▶ _Required tasks_:
1. Answer these from the passage about the Des Moines Register debate:
(a) According to the passage, how many Democratic candidates did the Des Moines Register invite to the debate?
(b) What is the name of Kucinich's paid state coordinator in Iowa?
(c) On what date was the Thursday debate held?
2. Reproduce the stretch of the passage about the Des Moines Register debate from "The Federal Elections" through "are campaign offices.", keeping every word and punctuation mark unchanged.
3. Go on with the passage about the Des Moines Register debate, picking up after its final sentence.

## Start Document extract

The Des Moines Register put out a press release last week announcing that six of the eight Democratic candidates for President had "accepted invitations" to debate this Thursday. Congressman and Presidential Candidate Dennis Kucinich was not among them.
What the Des Moines Register press release should have said is that they offered invitations to this debate to only six of the eight nationally recognized Democratic presidential candidates and that all six who were invited accepted.The Des Moines Register is a prominent newspaper. Their editors and writers know how to turn a phrase. And the way they turned that phrase in that news article, the implication is that Dennis Kucinich did not accept the invitation they offered to him. That phrasing by the Des Moines Register implied that Kucinich declined their invitation to debate.
That is not true.
In phrasing its news article the way it did, the Des Moines Register did not tell voters in Iowa -- and voters across the nation, since this debate will be nationally televised -- the whole truth.
Here’s the truth. Here is the arbitrary list of criteria for inclusion in this debate, and in other debates held in Iowa this fall:
Eligible Participants for Des Moines Register Debates will include Presidential Candidates who:
- Have filed an FEC Form F-2, "Statement of Candidacy," with the Federal Election Commission; (CHECK)
- Have publicly announced an intention to run for the nomination of the Republican or the Democratic Party for President of the United States; (CHECK)
- Have employed at least one paid campaign staff representative to perform full-time campaign duties in the State of Iowa on behalf of the candidate since at least October 1, 2007. (CHECK – Kucinich has had a full-time staffer – an Iowa resident – on board since April)
- With at least 1% in the Des Moines Register October, 2007, Iowa Poll (CHECK)
- And lastly, have a Campaign Office inside the State of Iowa as of October 1, 2007 (to which the Kucinich campaign says CHECK, but the Des Moines Register says CHECK-OUT)
The whole truth, the truth the Des Moines Register is not telling you, is that Dennis Kucinich has a political organization in Iowa. It is small, but it is energetic and energized. His paid state coordinator, Marcos Rubenstein, works out of his home. Dennis and his wife Elizabeth have campaigned in Iowa many times.
The Federal Elections Commission recognizes that the Kucinich campaign has paid staff in Iowa. The IRS recognizes the legitimacy of a home office. Across the country, the Kucinich campaign has at least 15 high-ranking paid campaign staff members who work out of their homes. Their offices are campaign offices.
The Des Moines Register, however, does not recognize a home office as a campaign office.
This is what they sent to the Kucinich campaign when it protested his exclusion from Thursday’s (Dec. 13) debate:
"It was our determination that a person working out of his home did not meet our criteria for a campaign office and full-time paid staff in Iowa."

## End Document extract
## Start Supplied data

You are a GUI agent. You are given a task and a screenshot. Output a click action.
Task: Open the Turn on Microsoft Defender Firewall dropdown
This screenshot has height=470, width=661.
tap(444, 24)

## End Supplied data

▶ _Responses to the exercise_:
1.
(a) Six.
(b) Marcos Rubenstein.
(c) December 13 (Dec. 13).

2.
The Federal Elections Commission recognizes that the Kucinich campaign has paid staff in Iowa. The IRS recognizes the legitimacy of a home office. Across the country, the Kucinich campaign has at least 15 high-ranking paid campaign staff members who work out of their homes. Their offices are campaign offices.

3.
So is a full-time person on salary and working well more than 40 hours a week not a full-time person because he doesn't waste time and energy lugging his cell phone and laptop from one address to another twice a day?
Yes, the Des Moines Register has determined, arbitrarily, that a campaign must have real estate in Iowa, a storefront, to be a legitimate campaign.
Two things wrong with that. The concept that only landed gentry should be eligible to participate in the political process is an idea that we threw out, not in the last century, but in the century before that.
And if a storefront is necessary before you can do business in Iowa, then Amazon.com is ineligible to do business in Iowa. Ebay is ineligible to do business in Iowa.
You see what I mean?
The Kucinich campaign is a very internet-connected effort, which does not spend money needlessly. It is, in fact, running the kind of energy-efficient campaign most of the American public wants.
The criteria used to keep the Kucinich message from Iowa voters, and from the American people, is arbitrary, capricious, and downright silly. But also dangerous. We cannot as a nation have corporations such as the Des Moines Register determining our political dynamic.
Why would the Des Moines Register do that?
Indeed, why? Sorry for the lengthy quote, but it's important that readers know the truth about Dennis' exclusion from the Iowa debate yesterday. The truth the Des Moine Register does not want you to learn. The debate and primary system in this country is a sick joke. Only the moneyed, corporate-tied candidates are taken seriously, while the grassroots campaigns get dissed and left out. What we have are the formalities of a primary system to give the appearance of democracy, and a coronation at the national conventions, because God forbid all the candidates running for their parties' nominations be heard by the voters.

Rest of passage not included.